WRITTEN PROBLEM: Report every line in the material that contains the string "width".

(Items from a dataset)
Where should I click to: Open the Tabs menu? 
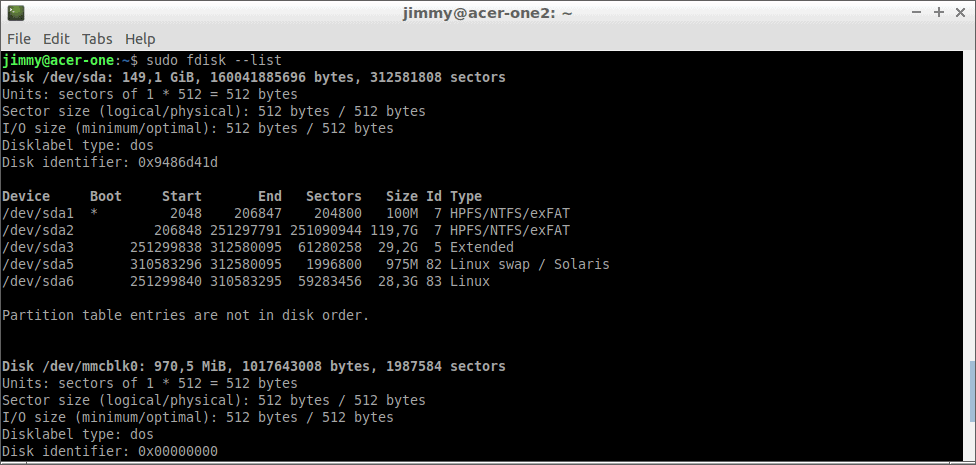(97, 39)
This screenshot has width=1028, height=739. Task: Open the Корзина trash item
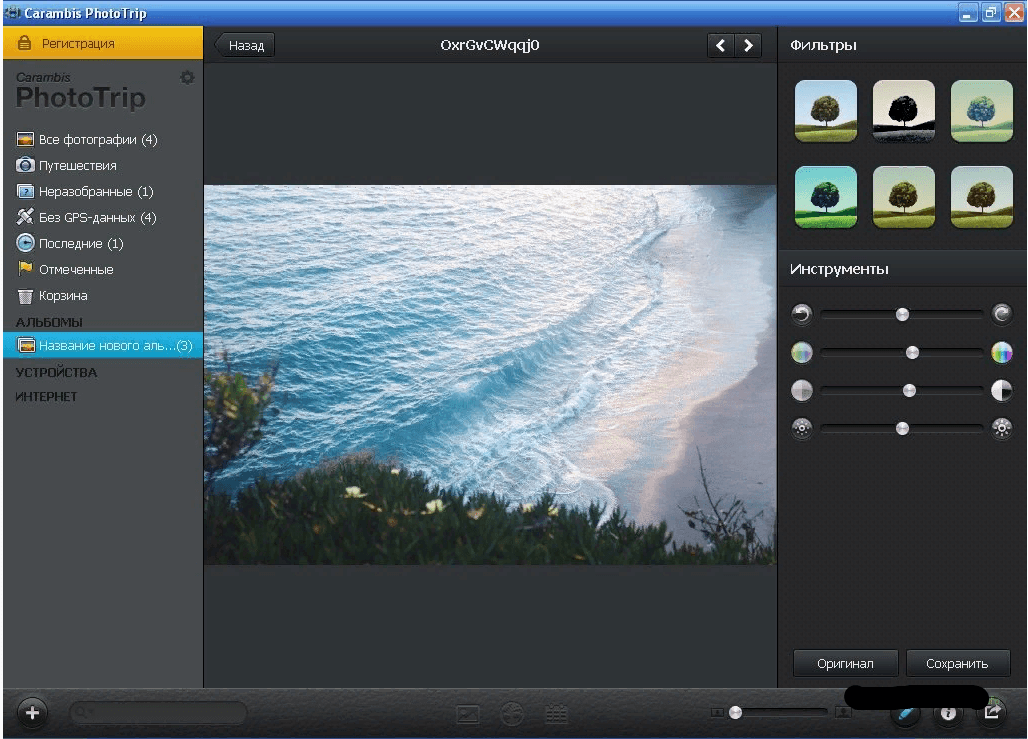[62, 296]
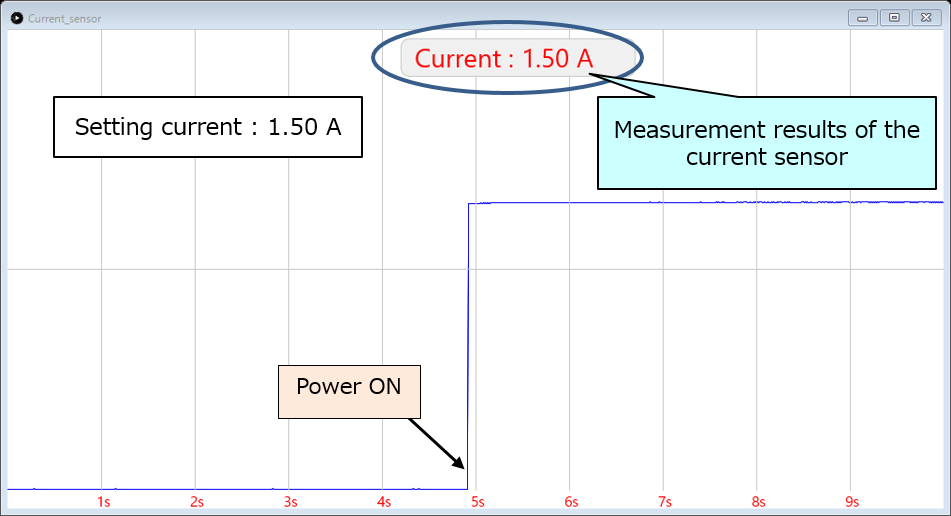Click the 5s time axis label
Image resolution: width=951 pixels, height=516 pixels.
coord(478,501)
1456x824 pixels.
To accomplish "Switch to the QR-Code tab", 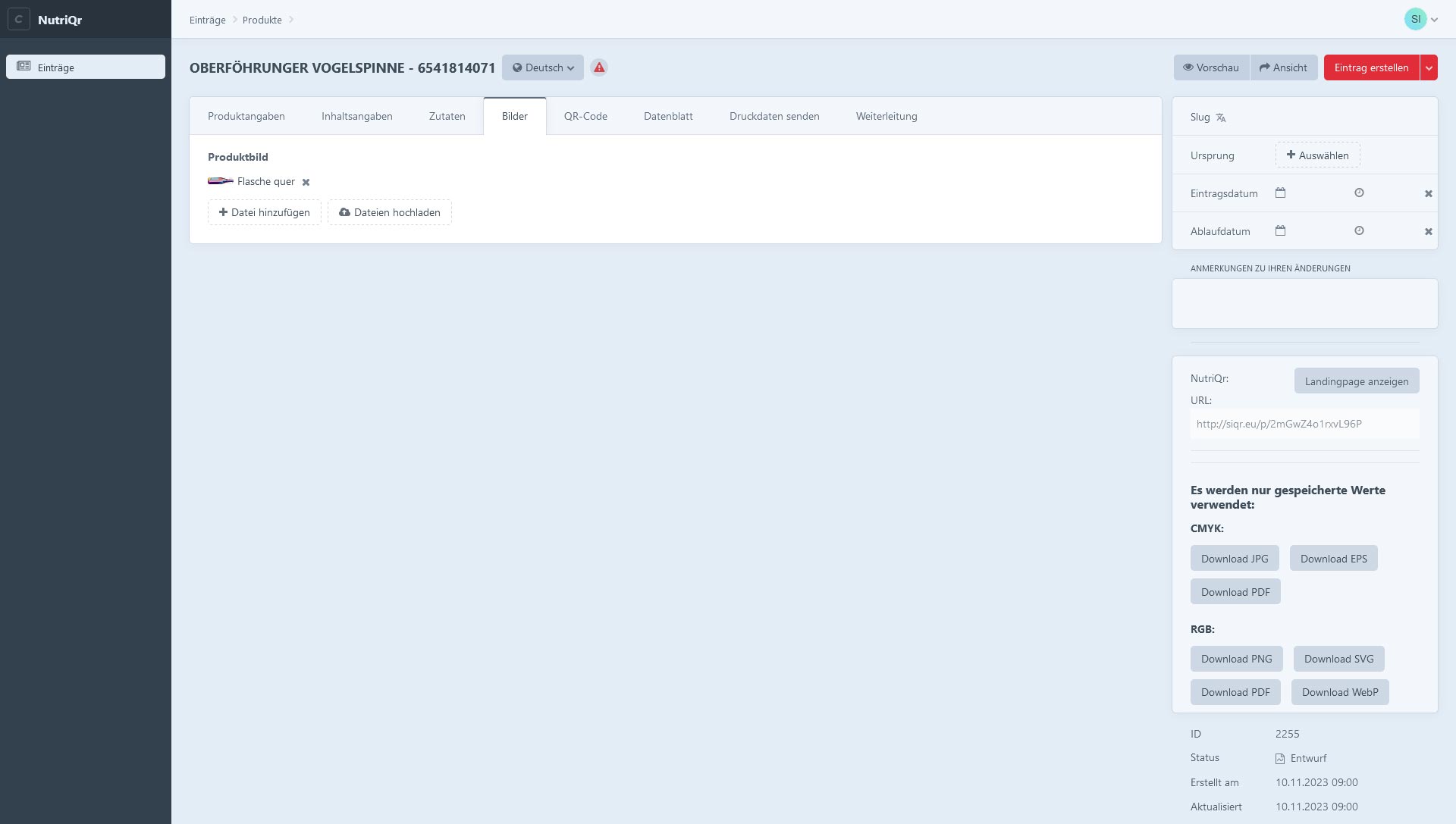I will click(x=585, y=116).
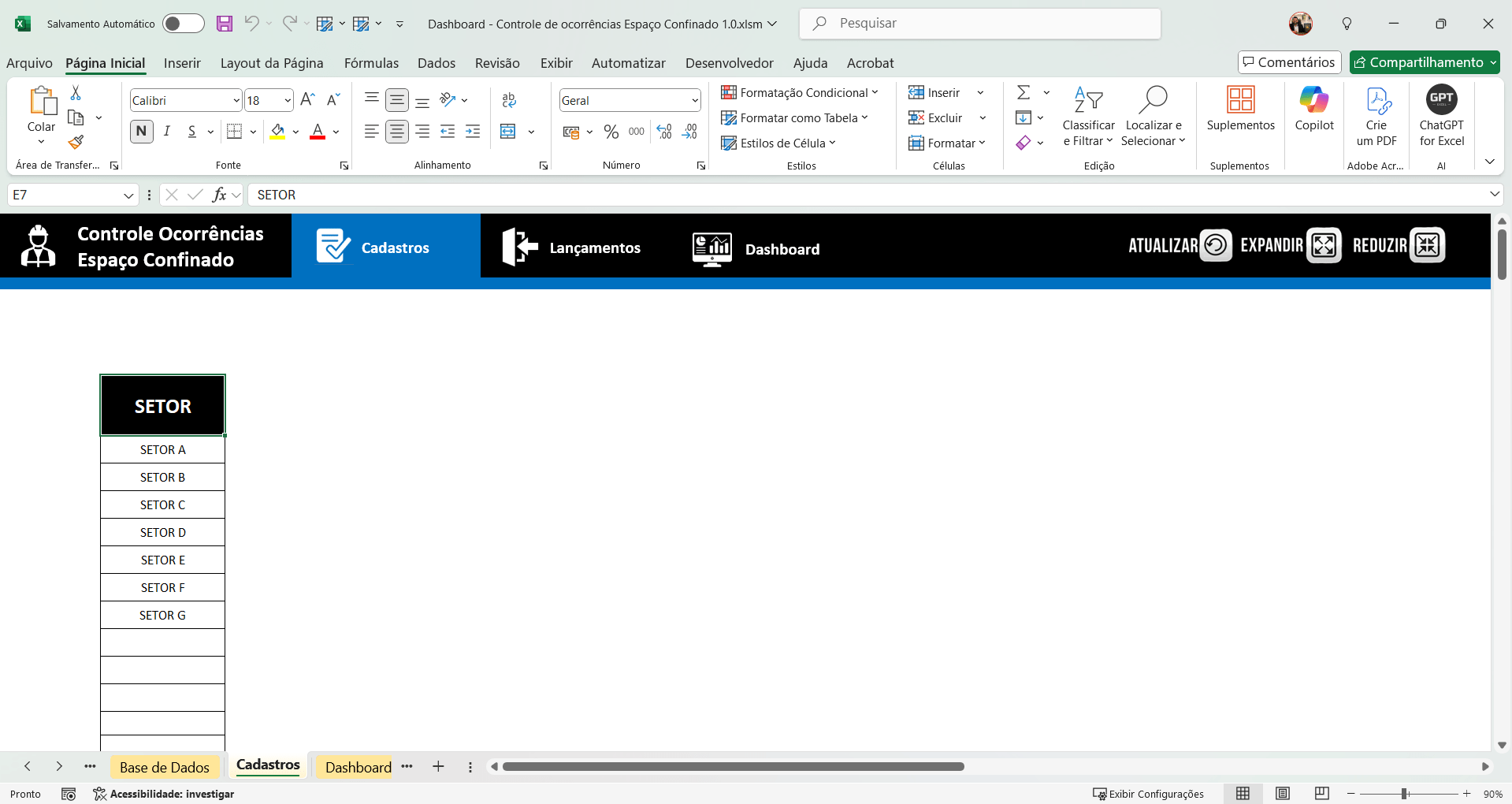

OUTPUT FOR THIS TASK:
This screenshot has width=1028, height=739. Task: Open the Корзина trash item
Image resolution: width=951 pixels, height=516 pixels.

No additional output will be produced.